The World Travel & Tourism Council (WTTC) forecasted that the total tourism industry contribution to the global economy in 2013 will not exceed 2.9 percent, which is significantly lower than February's forecast that stood at 3.2 percent.

A significant reduction in the level of investment within the travel industry in the USA, where the economy has been unstable, and China, where rapid expansion has slowed slightly, is the major cause of the travel industry's low performance. As such, there has not been any reduction in the volume of business with regard to the numbers of tourists heading to various destinations.

The President of WTTC David Scowsill said that the world economy was on the pick. Scowsill added that WTTC's slight downgrading of the 2013 forecast was the result of poor growth in certain countries such as China and India. He further pointed to the resilience of the travel industry arguing that it remained a crucial lever of general economic growth and the creation of employment opportunity. In his opinion, the industry grew faster than the average global economy.

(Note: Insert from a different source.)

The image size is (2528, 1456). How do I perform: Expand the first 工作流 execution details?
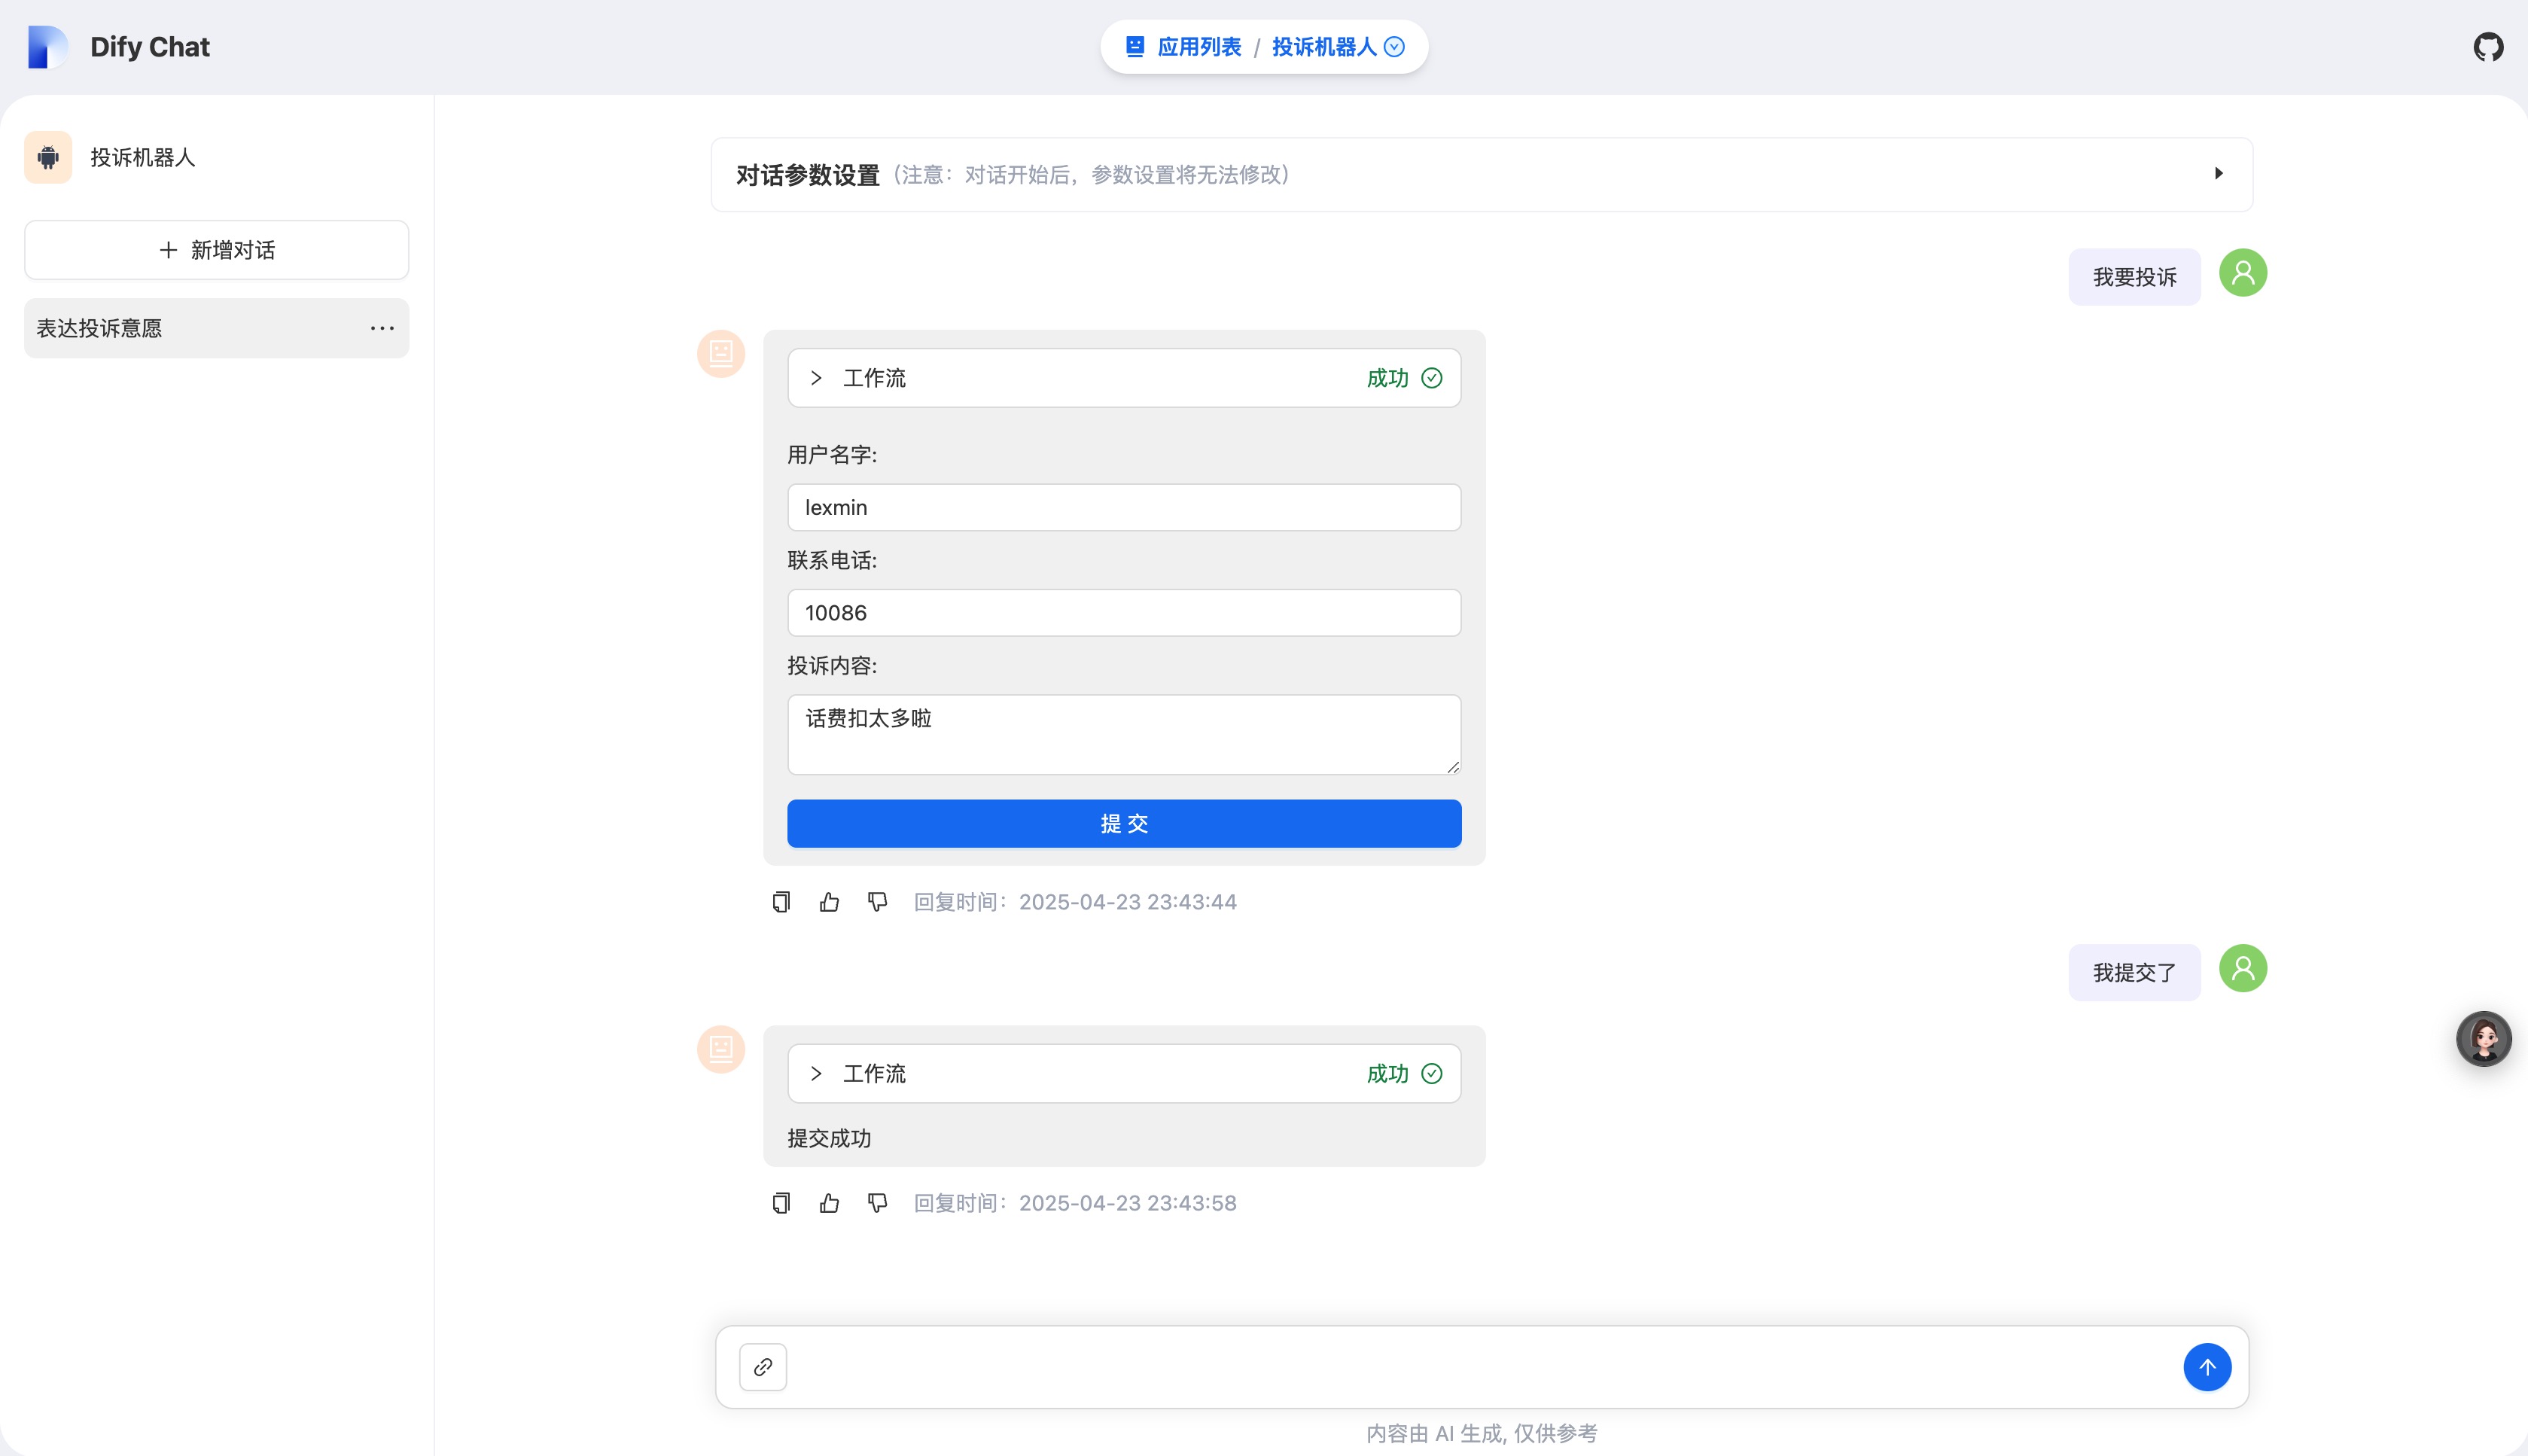(816, 378)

According to Scowsill, the value of travel and tourism connects with its capacity to generate 9 percent of the world's Gross Domestic Product (GDP) and its support of 260 million people. He noted that the industry provides 1 job out of every 11 jobs around the world. In his opinion, the latest estimates by WTTC show that the travel and tourism industry will grow to 2.9 percent. Although this percentage is lower than the previous WTTC's estimates, it is still higher than the growth of the overall economy, which is pitted at 2.1 percent.

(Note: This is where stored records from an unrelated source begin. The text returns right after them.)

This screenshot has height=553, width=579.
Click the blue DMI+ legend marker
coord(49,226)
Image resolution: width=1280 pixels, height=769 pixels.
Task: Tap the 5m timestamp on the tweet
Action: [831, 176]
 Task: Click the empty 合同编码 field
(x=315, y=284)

The growth of the tourism industry is largely attributable to Europe as well as the Middle East. This year's past eight months showed a 4.9 percent leap in the overall air passenger growth. Apart from the Asia-Pacific region, the other parts of the world have witnessed some significant growth in hotel business particularly in the growth of occupancy rates. South East Asia is one of the regions that continue to experience impressive growth in the travel industry. Estimates show that this growth was maintained at 8.9 percent since the year started.

Mr. Scowsill affirmed that the industry continues to demonstrate remarkable resilience in the wake of the world's economic challenges. He noted positive results in international arrivals in many regions as a case in point. He concluded the industry's future was on firm ground and predicted a four percent growth within the following ten years.